Transformer-based Language Models have become ubiquitous in Natural Language Processing (NLP) due to their impressive performance on various tasks. However, expensive training as well as inference remains a significant impediment to their widespread applicability. While enforcing sparsity at various levels of the model architecture has found promise in addressing scaling and efficiency issues, there remains a disconnect between how sparsity affects network topology. Inspired by brain neuronal networks, we explore sparsity approaches through the lens of network topology. Specifically, we exploit mechanisms seen in biological networks, such as preferential attachment and redundant synapse pruning, and show that principled, model-agnostic sparsity approaches are performant and efficient across diverse NLP tasks, spanning both classification (such as natural language inference) and generation (summarization, machine translation), despite our sole objective not being optimizing performance. NeuroPrune is competitive with (or sometimes superior to) baselines on performance and can be up to $10$x faster in terms of training time for a given level of sparsity, simultaneously exhibiting measurable improvements in inference time in many cases.

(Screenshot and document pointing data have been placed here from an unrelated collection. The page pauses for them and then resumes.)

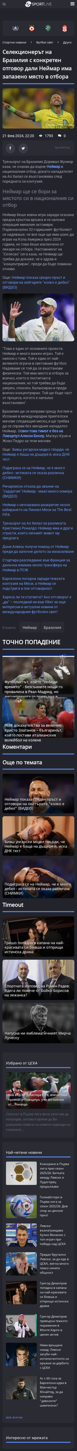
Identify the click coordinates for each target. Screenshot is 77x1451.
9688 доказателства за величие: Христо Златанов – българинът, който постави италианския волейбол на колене (33, 732)
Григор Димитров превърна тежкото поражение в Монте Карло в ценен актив (54, 1325)
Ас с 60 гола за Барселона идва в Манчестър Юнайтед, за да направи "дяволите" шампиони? (53, 1391)
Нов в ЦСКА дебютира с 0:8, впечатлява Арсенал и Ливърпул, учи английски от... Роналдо (37, 1099)
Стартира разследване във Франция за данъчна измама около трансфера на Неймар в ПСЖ (36, 565)
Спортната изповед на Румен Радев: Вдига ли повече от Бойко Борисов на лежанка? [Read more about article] (37, 990)
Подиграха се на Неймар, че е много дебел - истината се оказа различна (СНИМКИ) (33, 473)
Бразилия (52, 627)
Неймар (53, 166)
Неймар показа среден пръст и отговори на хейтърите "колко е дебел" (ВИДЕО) (36, 282)
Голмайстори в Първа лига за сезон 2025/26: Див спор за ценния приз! (54, 1206)
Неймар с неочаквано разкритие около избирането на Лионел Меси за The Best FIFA (36, 510)
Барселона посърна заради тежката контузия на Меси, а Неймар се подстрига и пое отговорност (33, 583)
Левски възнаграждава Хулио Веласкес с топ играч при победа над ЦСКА (53, 1235)
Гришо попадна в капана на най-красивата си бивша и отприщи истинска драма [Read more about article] (34, 947)
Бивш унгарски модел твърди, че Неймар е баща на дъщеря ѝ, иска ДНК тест (36, 454)
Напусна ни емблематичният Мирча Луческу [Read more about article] (38, 1035)
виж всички (14, 1417)
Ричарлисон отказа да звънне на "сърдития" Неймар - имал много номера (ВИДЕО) (37, 491)
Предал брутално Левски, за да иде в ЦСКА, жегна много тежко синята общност (54, 1263)
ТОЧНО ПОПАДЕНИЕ (31, 642)
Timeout (12, 904)
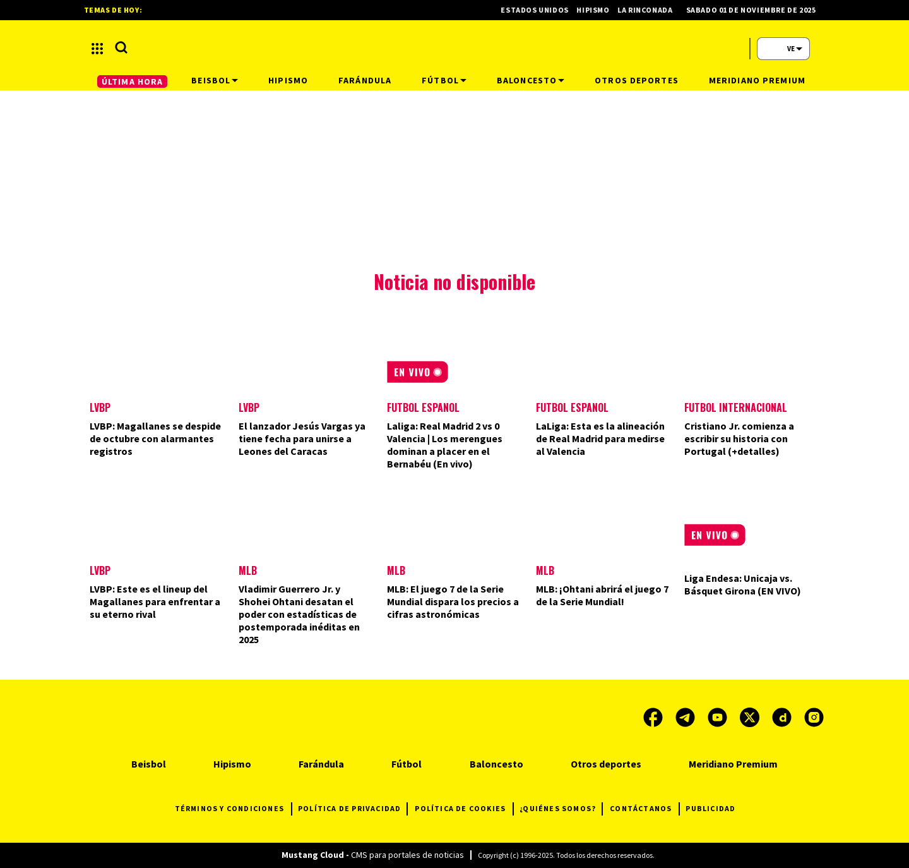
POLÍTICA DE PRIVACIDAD (352, 809)
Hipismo (599, 10)
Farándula (321, 763)
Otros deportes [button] (637, 80)
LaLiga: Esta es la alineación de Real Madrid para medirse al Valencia (600, 438)
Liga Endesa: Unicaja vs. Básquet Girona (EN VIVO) (742, 584)
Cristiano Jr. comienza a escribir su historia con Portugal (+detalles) (739, 438)
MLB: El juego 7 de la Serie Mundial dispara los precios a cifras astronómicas (453, 601)
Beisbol (148, 763)
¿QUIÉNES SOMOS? (561, 809)
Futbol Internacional (735, 407)
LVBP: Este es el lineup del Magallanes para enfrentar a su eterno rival (155, 601)
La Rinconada (651, 10)
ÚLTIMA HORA (132, 81)
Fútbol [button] (444, 80)
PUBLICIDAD (710, 808)
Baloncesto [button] (530, 80)
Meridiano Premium (733, 763)
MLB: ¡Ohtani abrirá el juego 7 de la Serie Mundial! (602, 595)
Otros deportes (606, 763)
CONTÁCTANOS (644, 809)
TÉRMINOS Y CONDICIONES (233, 809)
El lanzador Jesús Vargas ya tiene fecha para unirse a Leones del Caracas (302, 438)
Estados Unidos (541, 10)
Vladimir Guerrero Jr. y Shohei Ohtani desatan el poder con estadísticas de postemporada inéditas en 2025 (299, 614)
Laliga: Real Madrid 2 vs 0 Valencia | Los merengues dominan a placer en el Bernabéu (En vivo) (444, 444)
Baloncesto (496, 763)
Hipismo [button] (288, 80)
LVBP (100, 407)
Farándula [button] (364, 80)
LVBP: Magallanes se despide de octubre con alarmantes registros (155, 438)
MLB (248, 570)
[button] (97, 48)
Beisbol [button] (214, 80)
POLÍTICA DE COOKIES (464, 809)
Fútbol (406, 763)
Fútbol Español (423, 407)
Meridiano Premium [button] (757, 80)
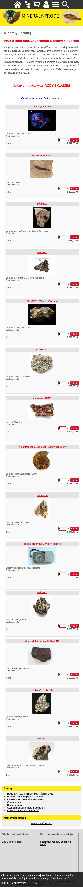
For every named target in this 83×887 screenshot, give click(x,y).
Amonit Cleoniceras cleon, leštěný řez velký (42, 447)
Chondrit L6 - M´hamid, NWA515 (42, 641)
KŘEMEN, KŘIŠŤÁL (42, 690)
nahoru (77, 881)
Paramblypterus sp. (42, 155)
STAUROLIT (42, 349)
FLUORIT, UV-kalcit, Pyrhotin (42, 301)
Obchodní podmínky (12, 841)
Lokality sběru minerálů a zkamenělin (25, 799)
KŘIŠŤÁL (42, 203)
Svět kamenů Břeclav (41, 823)
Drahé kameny (14, 805)
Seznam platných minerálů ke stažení (26, 807)
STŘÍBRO (42, 252)
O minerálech (14, 802)
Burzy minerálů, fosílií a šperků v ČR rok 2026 (30, 793)
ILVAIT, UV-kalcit (42, 106)
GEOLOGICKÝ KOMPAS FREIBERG (42, 544)
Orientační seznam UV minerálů (23, 810)
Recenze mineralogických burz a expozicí (28, 796)
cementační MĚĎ (42, 398)
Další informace (18, 883)
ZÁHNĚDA (42, 495)
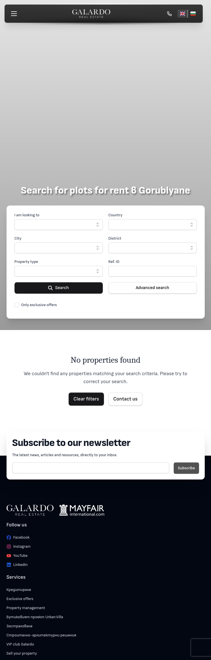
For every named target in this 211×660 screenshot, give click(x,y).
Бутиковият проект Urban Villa (35, 617)
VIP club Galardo (20, 644)
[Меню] (14, 13)
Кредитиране (19, 589)
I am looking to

翻译：基于Transformer的语言模型因其在多种任务上的卓越表现，已成为自然语言处理（NLP）领域的主流方法。然而，昂贵的训练与推理成本仍是制约其广泛应用的重要障碍。尽管在模型架构的不同层级引入稀疏性有望解决规模扩展与效率问题，但稀疏性如何影响网络拓扑结构仍存在认知断层。受脑神经网络启发，我们从网络拓扑视角探索稀疏性方法：具体而言，通过利用生物网络中观察到的优先连接与冗余突触修剪机制，证明这种原则性、模型无关的稀疏性方法在涵盖分类（如自然语言推理）与生成（摘要、机器翻译）的多样化NLP任务中兼具高性能与高效率——尽管我们的唯一目标并非优化性能。NeuroPrune在性能上与基准方法相当（有时更优），且在给定稀疏度下训练速度可提升至$10$倍，同时多数情况下推理时间呈现可量化的改进。